Stored items
^^^^

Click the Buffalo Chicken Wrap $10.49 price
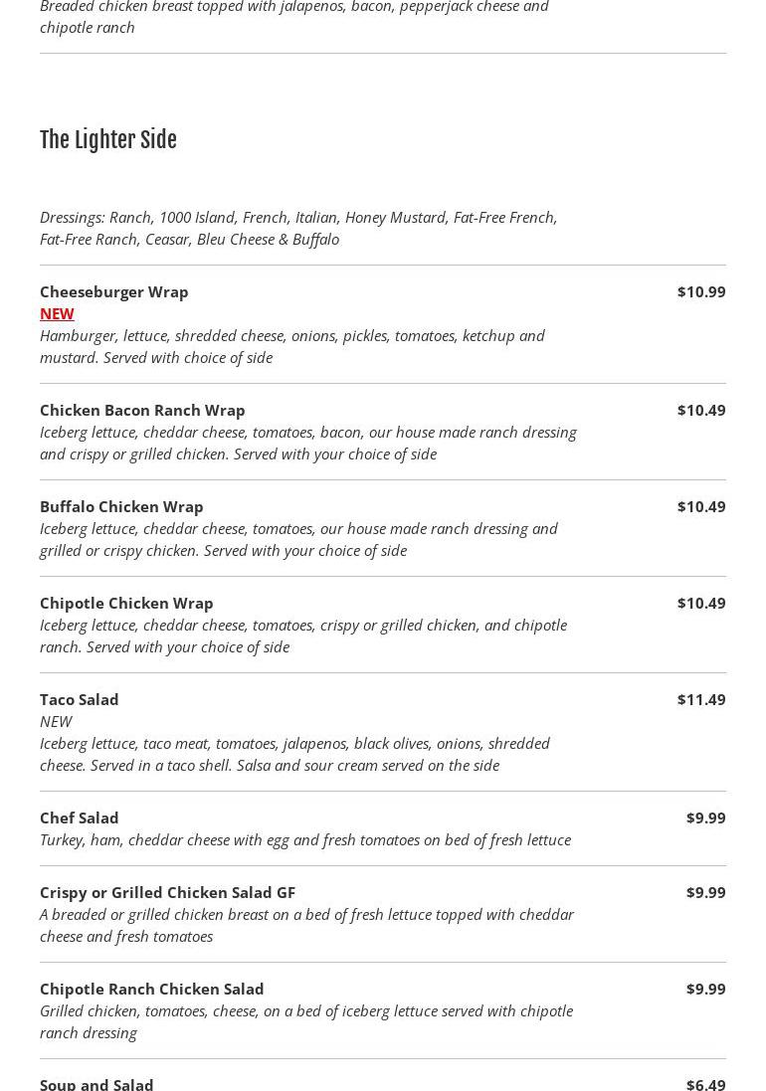This screenshot has height=1091, width=766. coord(701,506)
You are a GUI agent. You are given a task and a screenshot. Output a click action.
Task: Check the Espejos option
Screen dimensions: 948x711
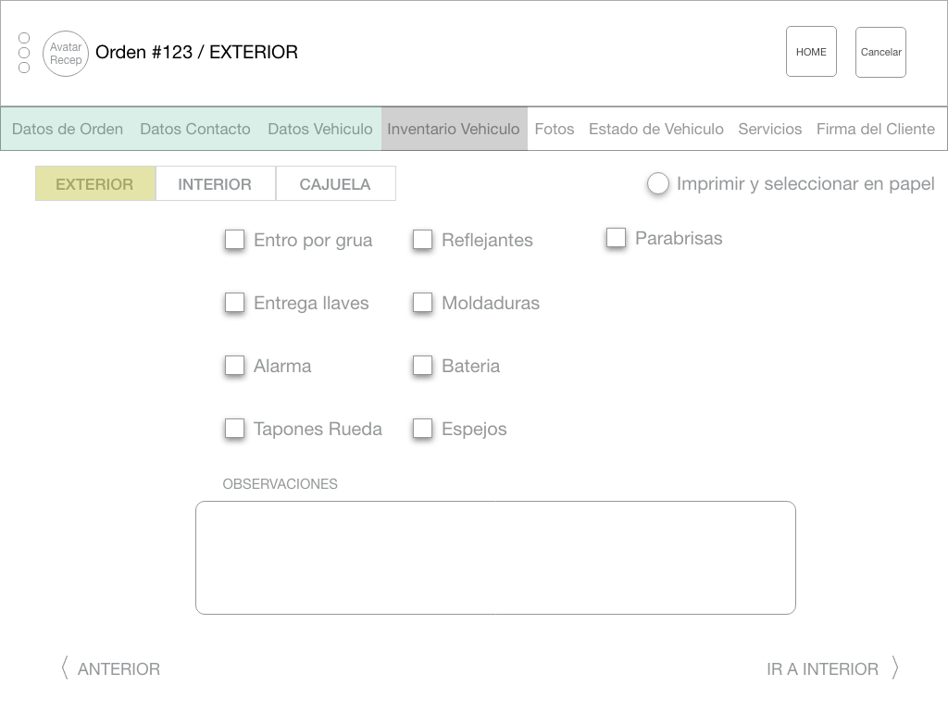click(x=422, y=429)

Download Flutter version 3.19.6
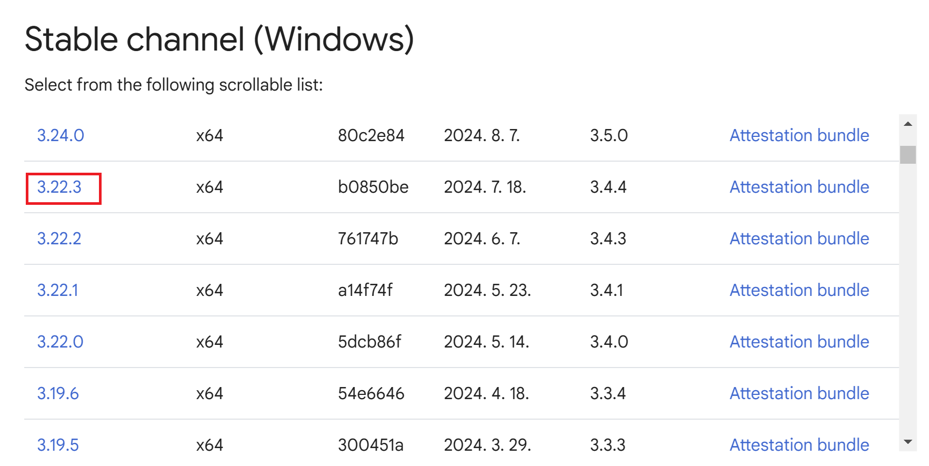[x=58, y=393]
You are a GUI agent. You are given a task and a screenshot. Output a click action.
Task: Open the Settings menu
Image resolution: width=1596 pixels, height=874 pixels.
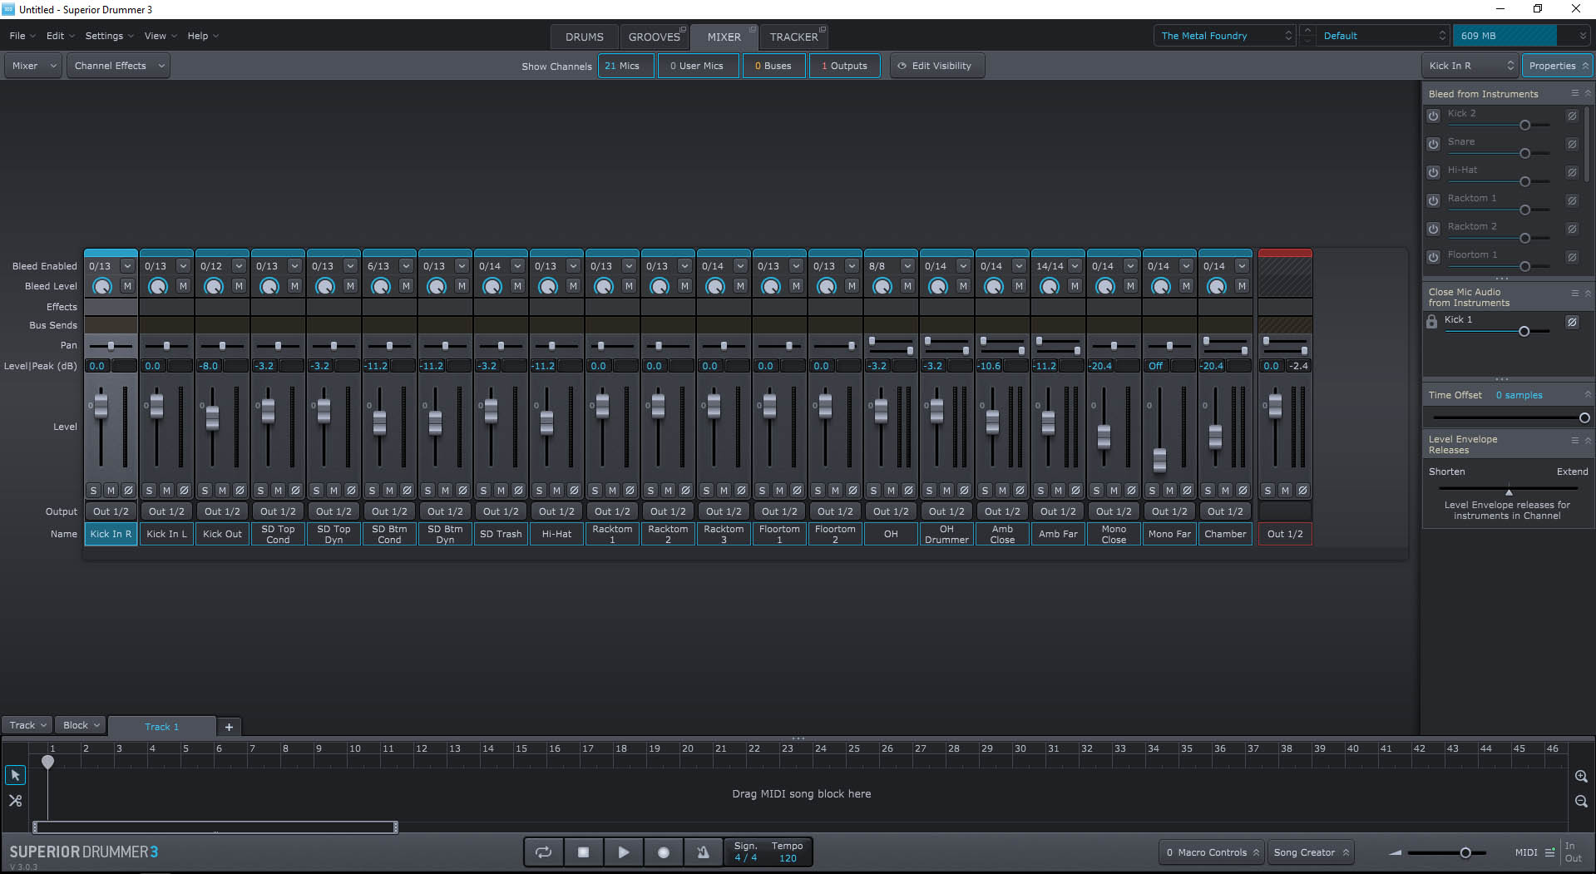pyautogui.click(x=104, y=36)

^^^^

▶ _What is expected_
Copy the records above precisely, and leave every image out of the copy.

▶ _Task response_
Click the Buffalo Chicken Wrap $10.49 price
This screenshot has height=1091, width=766. coord(701,506)
You are a GUI agent. You are given a task and a screenshot. Output a click action.
Task: Check the Espejos option
Screen dimensions: 948x711
click(x=422, y=429)

Download Flutter version 3.19.6
[x=58, y=393]
You are a GUI agent. You are given a task and a screenshot. Output a click action.
Task: Open the Settings menu
Image resolution: width=1596 pixels, height=874 pixels.
pyautogui.click(x=104, y=36)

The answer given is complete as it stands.